El equilibrio debía ser prácticamente perfecto en la totalidad o tres cuartas partes de la barquilla. Lo que significaba tener lugares opcionales para el montaje del marco. Esos cambios habían tomado tiempo, pero no tanto como Lander había temido. Le quedaba un poco más de un mes antes de la fecha del partido. De ese mes perdería la mayor parte de las últimas dos semanas volando sobre otros partidos de fútbol. Lo que le dejaba diecisiete días de trabajo. Podía realizar todavía su último perfeccionamiento.

Puso sobre su mesa de trabajo una gruesa capa de fibra de vidrio de cinco por siete pulgadas y una pulgada y media de espesor. La plancha estaba reforzada con malla de alambre y combada en dos partes, como una tajada de melón. Calentó un pedazo del explosivo plástico y le dio la misma forma de la capa de fibra de vidrio, aumentando cuidadosamente el espesor del plástico desde el centro hacia los extremos.
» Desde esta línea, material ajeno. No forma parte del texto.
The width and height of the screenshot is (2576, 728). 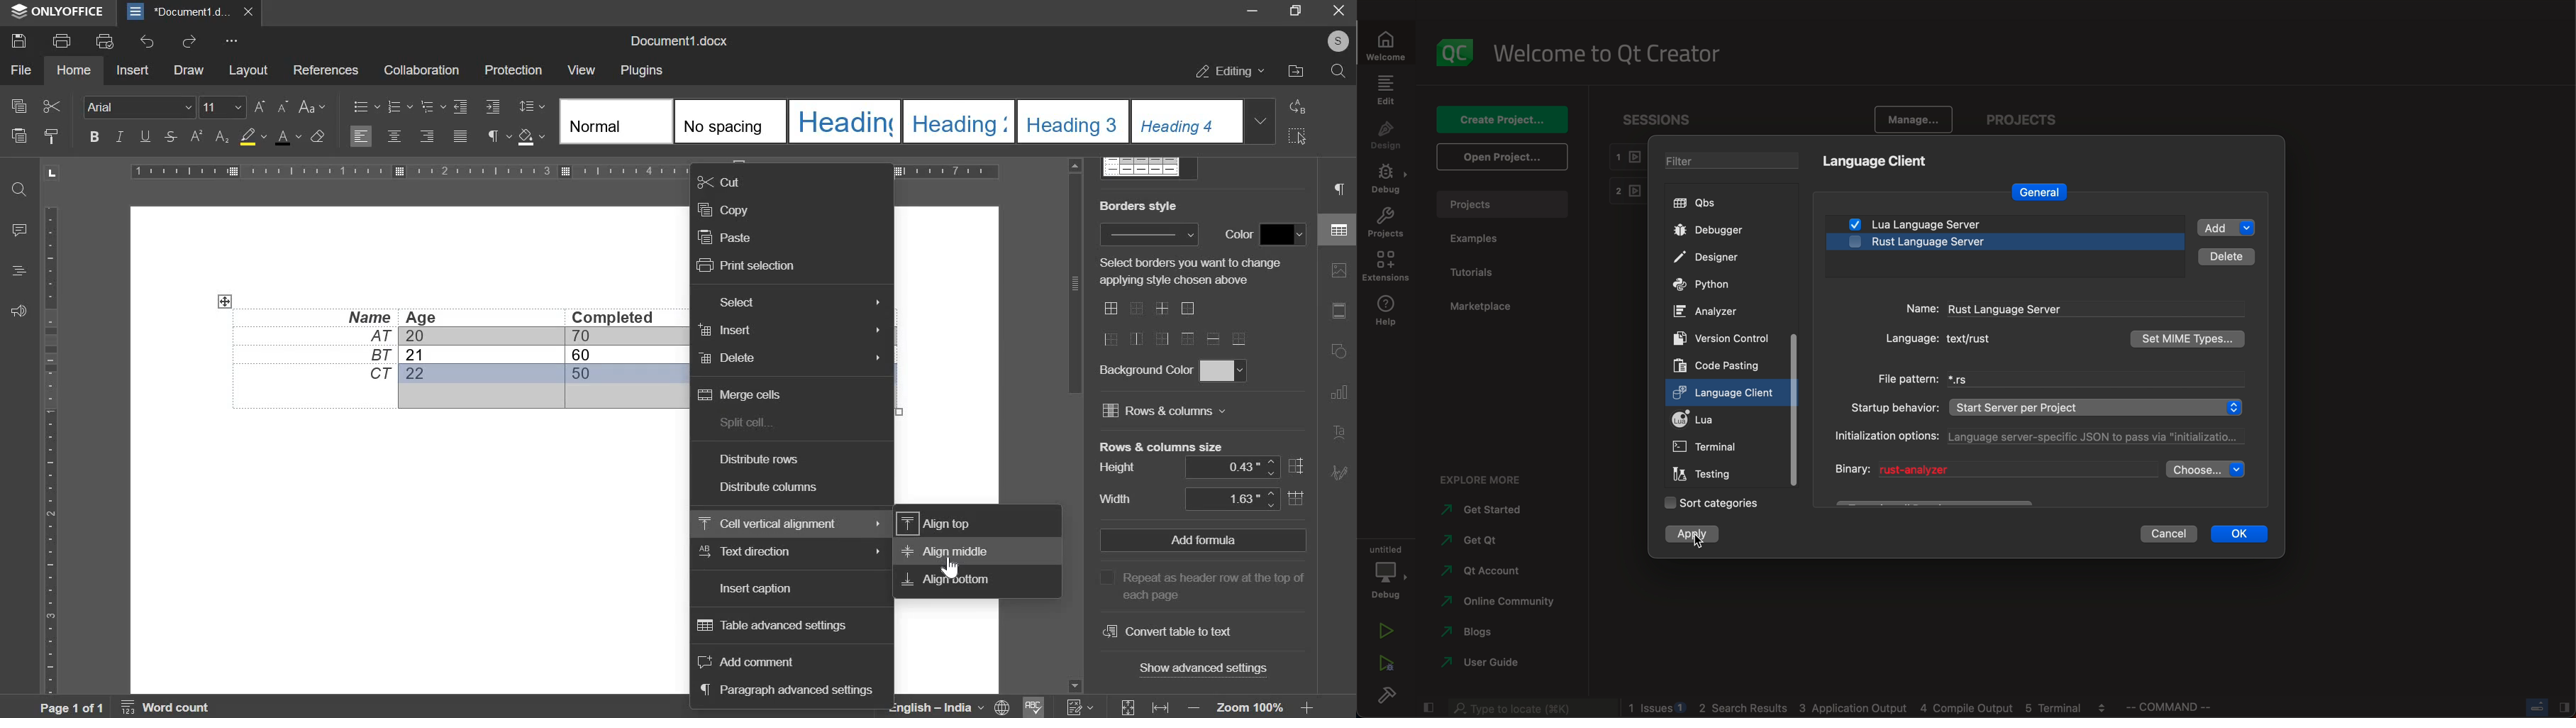 What do you see at coordinates (1335, 372) in the screenshot?
I see `right side bar` at bounding box center [1335, 372].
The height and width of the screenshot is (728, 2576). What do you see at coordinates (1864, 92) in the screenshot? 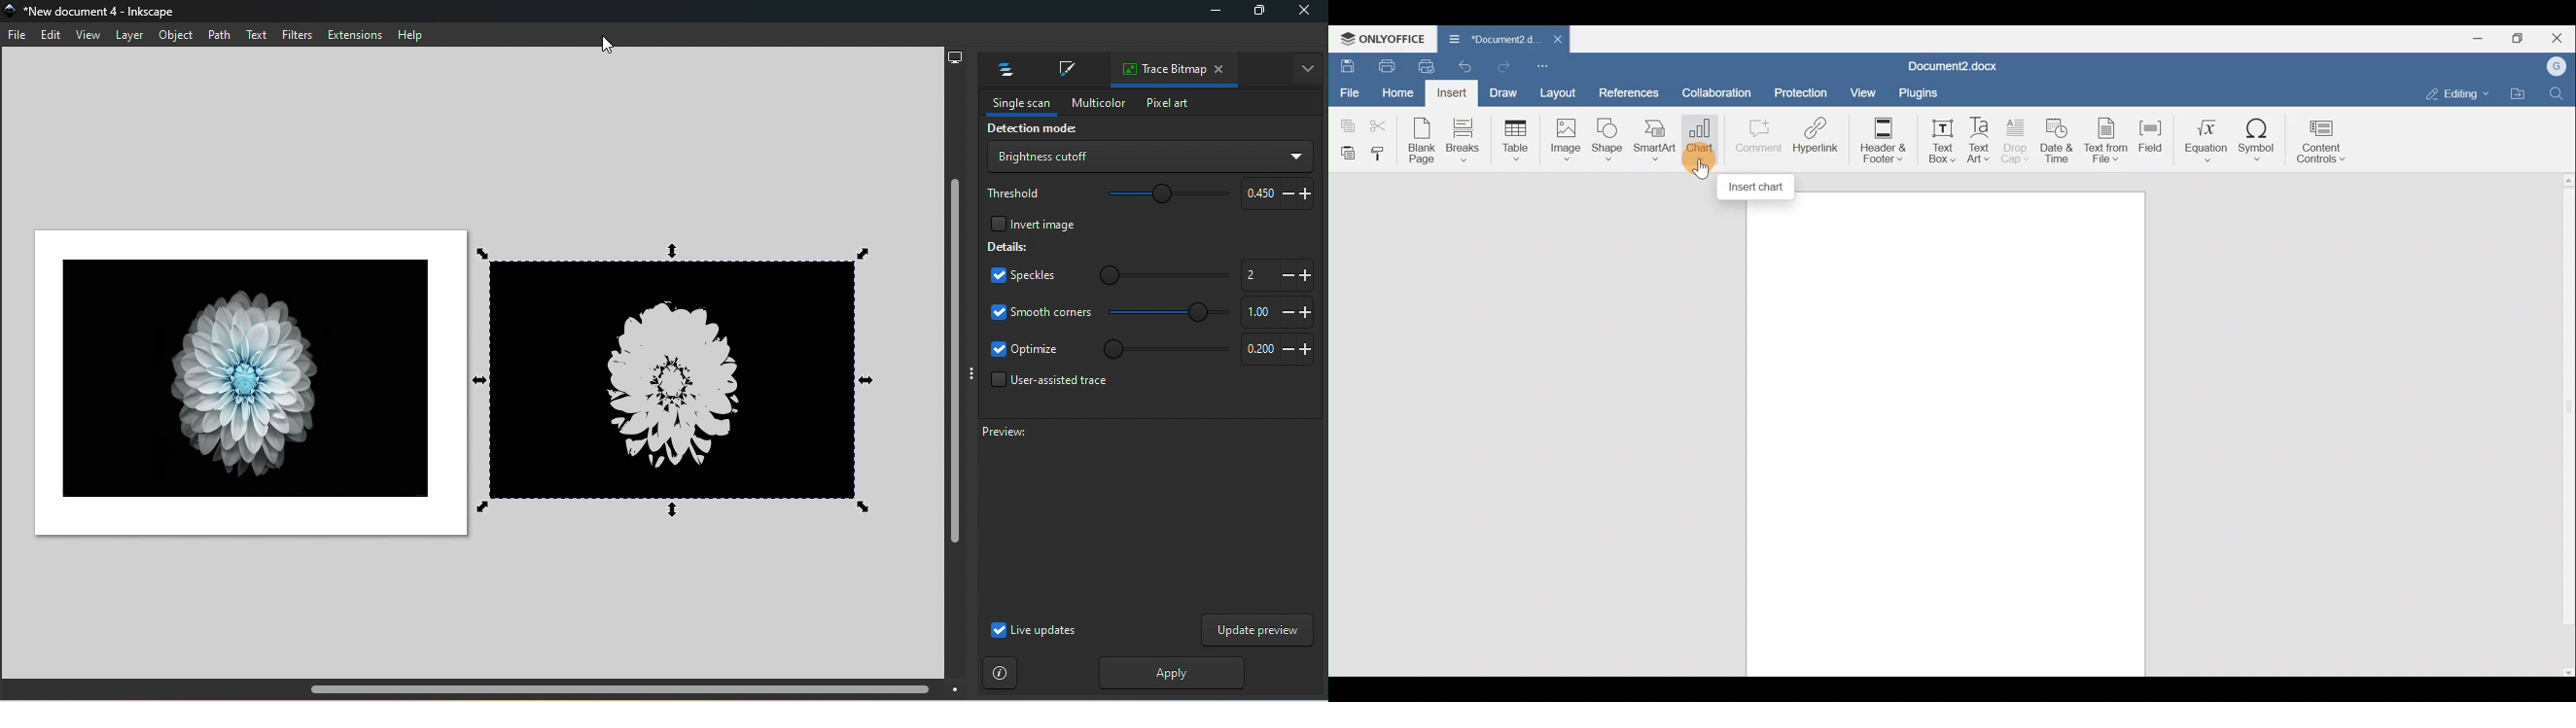
I see `View` at bounding box center [1864, 92].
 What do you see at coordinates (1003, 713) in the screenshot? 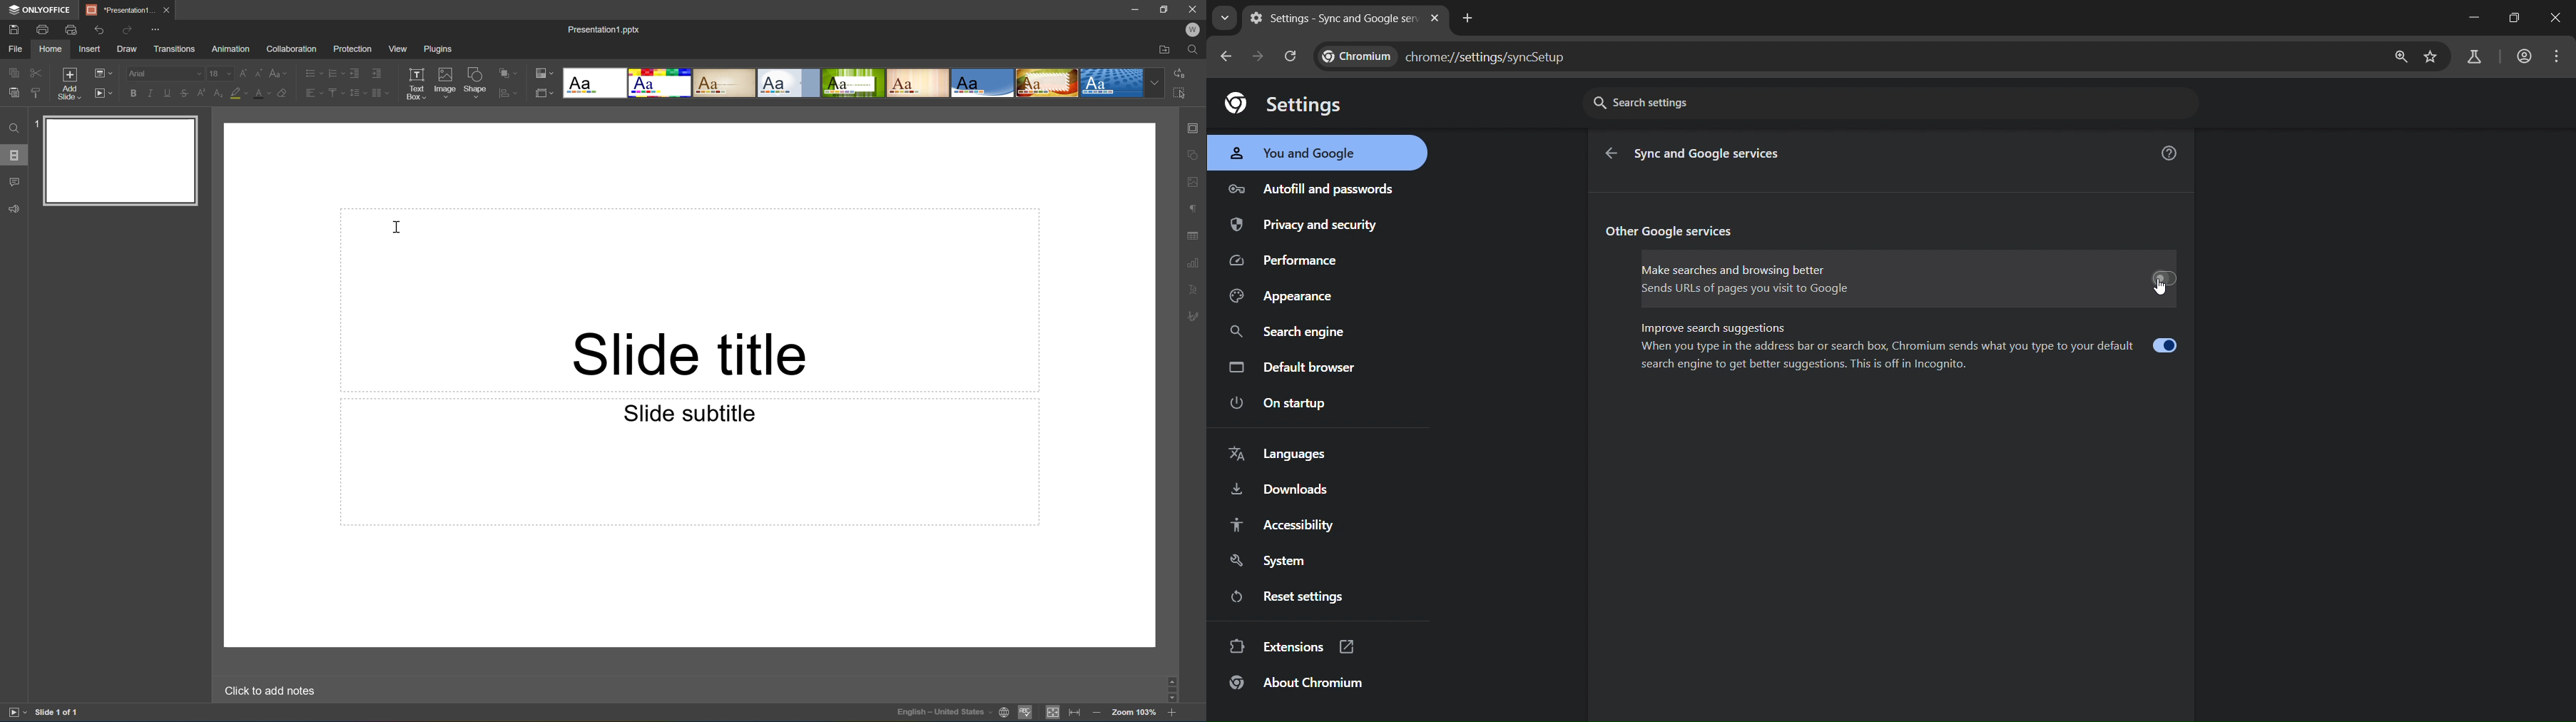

Lander sujetó el plástico a la parte convexa de la lámina de fibra de vidrio. El artefacto parecía ahora un libro combado forrado de un solo lado. Encima del explosivo plástico colocó tres capas de una tela engomada, de las que se utilizan para los colchones de enfermos. Encima de todo eso puso un pedazo de una lona liviana erizada de dardos para rifle calibre 177. Los dardos estaban apoyados sobre sus bases chatas, pegados a la lona y más juntos entre sí que los clavos de la cama de un fakir. Al estirarse la tela sobre la superficie convexa del artefacto, las agudas puntas de los dardos se separaban ligeramente entre sí. Esta divergencia era el objeto de la comba del aparato, era necesaria para que los dardos recorrieran una trayectoria determinada al ser disparados. Lander había estudiado cuidadosamente la balística. La forma de los dardos contribuiría a estabilizarlos durante su vuelo, tal como las flechitas de acero utilizadas en Vietnam.

Agregó enseguida otras tres cubiertas de lona tapizadas de dardos. Las cuatro capas contenían en total, novecientos cuarenta y cuatro dardos. Lander había calculado que a una distancia de cincuenta y cinco metros cubrirían un área de noventa metros cuadrados, cayendo un dardo cada nueve centímetros cuadrados con la velocidad de una poderosa bala de rifle. Nada podría quedar con vida en la zona del impacto. Y éste era solamente el pequeño modelo de prueba. El verdadero, que colgaría debajo del dirigible, tenía una superficie y un peso trescientos diecisiete veces mayor y alcanzaba un promedio de 3,5 dardos por cada una de las ochenta mil novecientas ochenta y cinco personas que podía albergar sentadas el estadio de Tulane.